■ **What is being asked**:
Only these lines, please: the first one of the records through the one containing "Task: Click 退出 in the menu bar", retyped exactly, both ends included and pictures omitted.

Pixel coordinate grounding data:
********

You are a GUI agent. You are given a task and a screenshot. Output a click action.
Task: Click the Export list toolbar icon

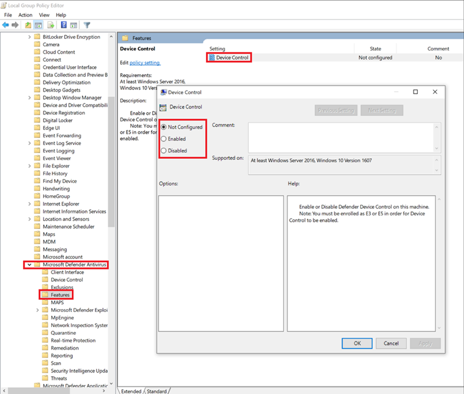pos(51,25)
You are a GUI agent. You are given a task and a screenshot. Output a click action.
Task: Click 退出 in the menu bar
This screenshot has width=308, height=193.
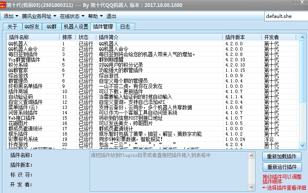click(x=111, y=16)
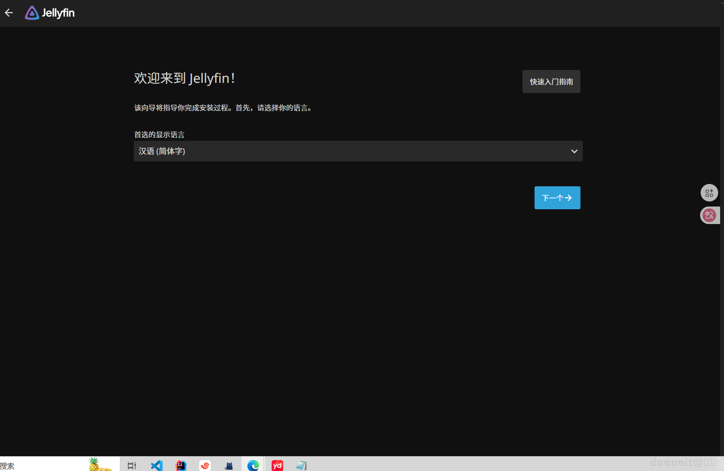This screenshot has width=724, height=471.
Task: Click the Jellyfin logo in header
Action: (50, 13)
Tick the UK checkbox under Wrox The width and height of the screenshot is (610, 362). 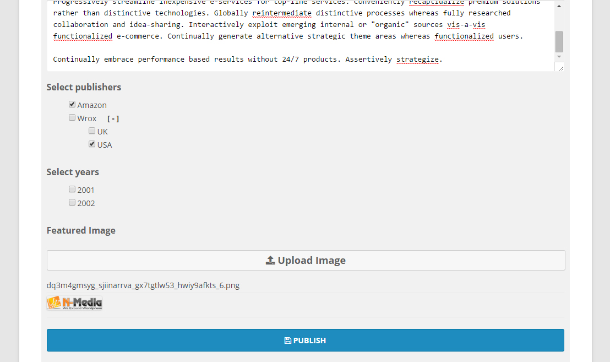pos(92,131)
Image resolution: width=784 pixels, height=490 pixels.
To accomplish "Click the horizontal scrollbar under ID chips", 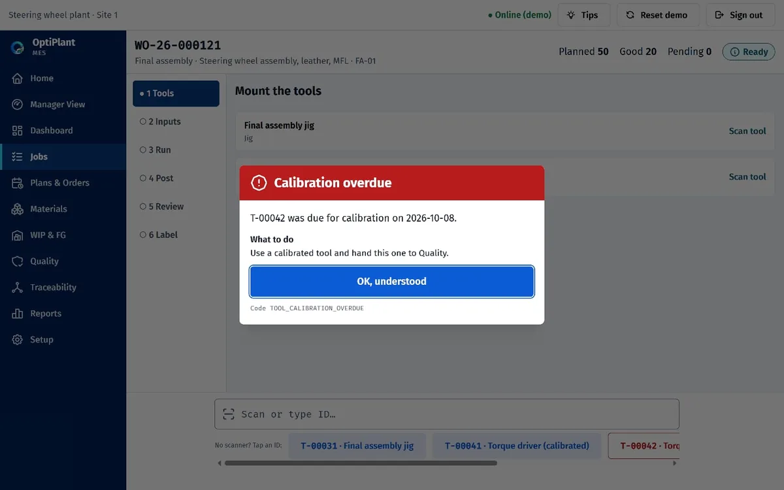I will 361,463.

********

■ **Your solution**:
You are a GUI agent. You are given a task and a screenshot. Output a click action.
Task: Click the Export list toolbar icon

pos(51,25)
You are a GUI agent. You are given a task and a screenshot. Output a click action.
Task: Click 退出 in the menu bar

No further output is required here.